La política contemporánea ya no se disputa únicamente en las calles o en las urnas; hoy se libra en la mente de la gente. Es lo que los estrategas y analistas denominan guerra cognitiva, un conjunto de técnicas psicológicas y comunicacionales diseñadas para alterar la percepción de la realidad, inocular el derrotismo y quebrar la voluntad de un país.
En el caso de Venezuela, esta estrategia ha encontrado un objetivo recurrente en la presidenta (E), Delcy Rodríguez. Sin embargo, al analizar la virulencia y los códigos de los ataques en su contra, salta a la vista un componente estructural que la posverdad suele camuflar con destreza: el patriarcado.
La matriz de opinión corporativa y transnacional rara vez debate las decisiones o las acciones de Delcy Rodríguez desde el rigor técnico. En su lugar, el relato dominante recurre sistemáticamente a la especulación y a los estereotipos de género profundamente arraigados. Cuando una mujer ocupa una posición de impacto en la arquitectura de poder desafía la hegemonía global, los centros de poder activan sus prejuicios históricos.
A la mujer en la alta política se le juzga bajo un doble rasero:
1. Si es firme, se la califica de intransigente o autoritaria.
2. Si tiende puentes o toma decisiones acertadas, se invisibliza su gestión estratégica atribuyéndole el logro a tutelas masculinas.
Esta operación psicológica busca despojar a la dirigencia femenina de su autoridad racional, reduciendo su peso político a narrativas emocionales o a caricaturas de villanos. El objetivo de fondo es doble: aislar internacionalmente la gestión del Gobierno bolivariano y, en el plano interno, sembrar desconfianza para fragmentar el bloque revolucionario.
El verdadero blanco
Detrás del ruido mediático y las campañas de difamación en redes sociales, lo que realmente se intenta minar es la agenda de estabilización que lidera la presidenta (E).
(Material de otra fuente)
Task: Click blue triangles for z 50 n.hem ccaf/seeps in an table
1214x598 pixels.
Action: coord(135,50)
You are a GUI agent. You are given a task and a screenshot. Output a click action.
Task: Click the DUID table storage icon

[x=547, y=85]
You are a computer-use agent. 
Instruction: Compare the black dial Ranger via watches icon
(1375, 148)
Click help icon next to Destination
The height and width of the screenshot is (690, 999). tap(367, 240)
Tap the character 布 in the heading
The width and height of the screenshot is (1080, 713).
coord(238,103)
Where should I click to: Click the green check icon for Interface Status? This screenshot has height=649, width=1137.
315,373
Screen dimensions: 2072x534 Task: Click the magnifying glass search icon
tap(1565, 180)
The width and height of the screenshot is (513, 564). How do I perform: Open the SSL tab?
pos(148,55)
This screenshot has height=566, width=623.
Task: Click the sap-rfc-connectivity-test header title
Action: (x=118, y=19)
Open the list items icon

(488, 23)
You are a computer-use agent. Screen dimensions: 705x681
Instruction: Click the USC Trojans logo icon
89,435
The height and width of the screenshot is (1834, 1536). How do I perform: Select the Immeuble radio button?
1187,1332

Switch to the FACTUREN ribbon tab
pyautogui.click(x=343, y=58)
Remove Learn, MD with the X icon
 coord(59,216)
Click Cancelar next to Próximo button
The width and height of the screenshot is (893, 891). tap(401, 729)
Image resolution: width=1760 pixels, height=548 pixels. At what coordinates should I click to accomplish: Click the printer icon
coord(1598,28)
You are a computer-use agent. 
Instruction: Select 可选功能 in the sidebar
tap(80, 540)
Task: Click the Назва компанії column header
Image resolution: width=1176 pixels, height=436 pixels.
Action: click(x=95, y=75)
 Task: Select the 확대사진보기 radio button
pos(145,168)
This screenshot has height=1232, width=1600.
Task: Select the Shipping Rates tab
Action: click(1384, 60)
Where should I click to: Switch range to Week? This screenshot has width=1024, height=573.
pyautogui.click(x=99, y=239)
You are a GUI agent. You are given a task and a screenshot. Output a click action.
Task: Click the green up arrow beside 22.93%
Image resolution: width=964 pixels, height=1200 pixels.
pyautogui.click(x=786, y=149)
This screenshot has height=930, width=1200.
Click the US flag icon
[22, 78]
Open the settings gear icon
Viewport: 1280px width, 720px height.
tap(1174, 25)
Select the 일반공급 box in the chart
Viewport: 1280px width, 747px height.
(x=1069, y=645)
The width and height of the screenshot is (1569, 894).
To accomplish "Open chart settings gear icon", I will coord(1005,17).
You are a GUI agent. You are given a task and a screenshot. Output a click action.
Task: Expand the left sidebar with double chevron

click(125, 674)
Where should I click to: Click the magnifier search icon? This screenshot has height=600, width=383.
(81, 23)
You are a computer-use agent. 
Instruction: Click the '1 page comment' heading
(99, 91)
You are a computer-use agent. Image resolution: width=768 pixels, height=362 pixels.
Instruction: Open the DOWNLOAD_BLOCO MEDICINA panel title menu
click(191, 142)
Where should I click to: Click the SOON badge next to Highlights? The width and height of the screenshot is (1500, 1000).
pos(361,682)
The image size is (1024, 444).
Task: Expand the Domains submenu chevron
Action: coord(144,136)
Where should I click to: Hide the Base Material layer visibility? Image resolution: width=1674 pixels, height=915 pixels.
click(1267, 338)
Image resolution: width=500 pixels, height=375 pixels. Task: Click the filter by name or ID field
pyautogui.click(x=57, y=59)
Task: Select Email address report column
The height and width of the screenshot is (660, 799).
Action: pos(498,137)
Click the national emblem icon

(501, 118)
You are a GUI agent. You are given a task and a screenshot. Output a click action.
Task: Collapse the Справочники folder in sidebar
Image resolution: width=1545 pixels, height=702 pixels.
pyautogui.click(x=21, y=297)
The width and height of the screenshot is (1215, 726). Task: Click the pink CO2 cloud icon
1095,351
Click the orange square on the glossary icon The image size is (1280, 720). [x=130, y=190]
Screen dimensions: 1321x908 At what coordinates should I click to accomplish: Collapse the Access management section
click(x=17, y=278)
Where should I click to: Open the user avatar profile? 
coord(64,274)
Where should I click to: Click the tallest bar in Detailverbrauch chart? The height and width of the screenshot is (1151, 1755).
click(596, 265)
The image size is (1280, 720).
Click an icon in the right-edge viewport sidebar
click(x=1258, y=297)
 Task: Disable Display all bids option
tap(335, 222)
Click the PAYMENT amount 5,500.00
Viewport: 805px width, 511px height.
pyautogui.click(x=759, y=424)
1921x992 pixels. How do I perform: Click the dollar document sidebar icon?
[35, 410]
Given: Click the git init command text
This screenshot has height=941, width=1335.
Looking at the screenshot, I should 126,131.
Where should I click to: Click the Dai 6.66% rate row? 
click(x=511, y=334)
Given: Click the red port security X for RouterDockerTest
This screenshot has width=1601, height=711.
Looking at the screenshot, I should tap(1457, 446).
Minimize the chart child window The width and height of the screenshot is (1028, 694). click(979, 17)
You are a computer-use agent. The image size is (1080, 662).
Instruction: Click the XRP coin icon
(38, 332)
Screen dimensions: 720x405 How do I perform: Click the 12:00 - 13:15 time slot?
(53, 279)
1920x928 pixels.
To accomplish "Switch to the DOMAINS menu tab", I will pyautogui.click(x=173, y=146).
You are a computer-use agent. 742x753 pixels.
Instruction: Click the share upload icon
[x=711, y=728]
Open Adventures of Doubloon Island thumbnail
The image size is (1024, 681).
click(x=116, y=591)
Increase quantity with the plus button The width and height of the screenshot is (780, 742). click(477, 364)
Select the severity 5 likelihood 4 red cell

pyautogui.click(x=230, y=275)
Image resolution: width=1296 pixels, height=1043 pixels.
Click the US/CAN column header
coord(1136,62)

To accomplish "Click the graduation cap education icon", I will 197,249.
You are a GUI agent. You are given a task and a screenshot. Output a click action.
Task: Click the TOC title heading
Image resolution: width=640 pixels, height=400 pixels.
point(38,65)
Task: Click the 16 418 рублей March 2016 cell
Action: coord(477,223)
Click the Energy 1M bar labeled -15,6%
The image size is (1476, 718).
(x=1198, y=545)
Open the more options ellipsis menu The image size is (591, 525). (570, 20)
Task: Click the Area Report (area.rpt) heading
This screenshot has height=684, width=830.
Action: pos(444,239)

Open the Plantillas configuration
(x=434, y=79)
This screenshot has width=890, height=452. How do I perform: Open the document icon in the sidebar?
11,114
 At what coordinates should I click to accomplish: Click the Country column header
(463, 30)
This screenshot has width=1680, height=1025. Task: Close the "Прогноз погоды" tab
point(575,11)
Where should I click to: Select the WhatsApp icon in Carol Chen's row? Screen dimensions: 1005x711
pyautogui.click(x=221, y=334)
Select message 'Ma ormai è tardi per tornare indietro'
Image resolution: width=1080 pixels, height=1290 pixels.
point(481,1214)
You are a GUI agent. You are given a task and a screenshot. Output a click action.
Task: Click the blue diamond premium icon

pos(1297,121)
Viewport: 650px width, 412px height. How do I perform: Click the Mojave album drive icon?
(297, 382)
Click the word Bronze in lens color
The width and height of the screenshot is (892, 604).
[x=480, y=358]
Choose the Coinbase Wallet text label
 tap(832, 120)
Deslegitimar a la mujer que ejecuta las líneas estratégicas de la recuperación económica es, en esencia, un intento por desestabilizar la base misma de La Paz social del país.
La guerra cognitiva opera precisamente ahí, en la distorsión. Mientras la realidad objetiva muestra un esfuerzo sostenido por mantener la cohesión nacional y abrir canales de diálogo, el laboratorio de la posverdad vende la imagen de un Estado inviable. Combatir este periodismo de trinchera y amarillismo exige mirar más allá del titular estridente: entender que atacar con sesgo patriarcal a las mujeres en puestos clave de toma de decisiones es una táctica precisa para debilitar la soberanía de toda la nación.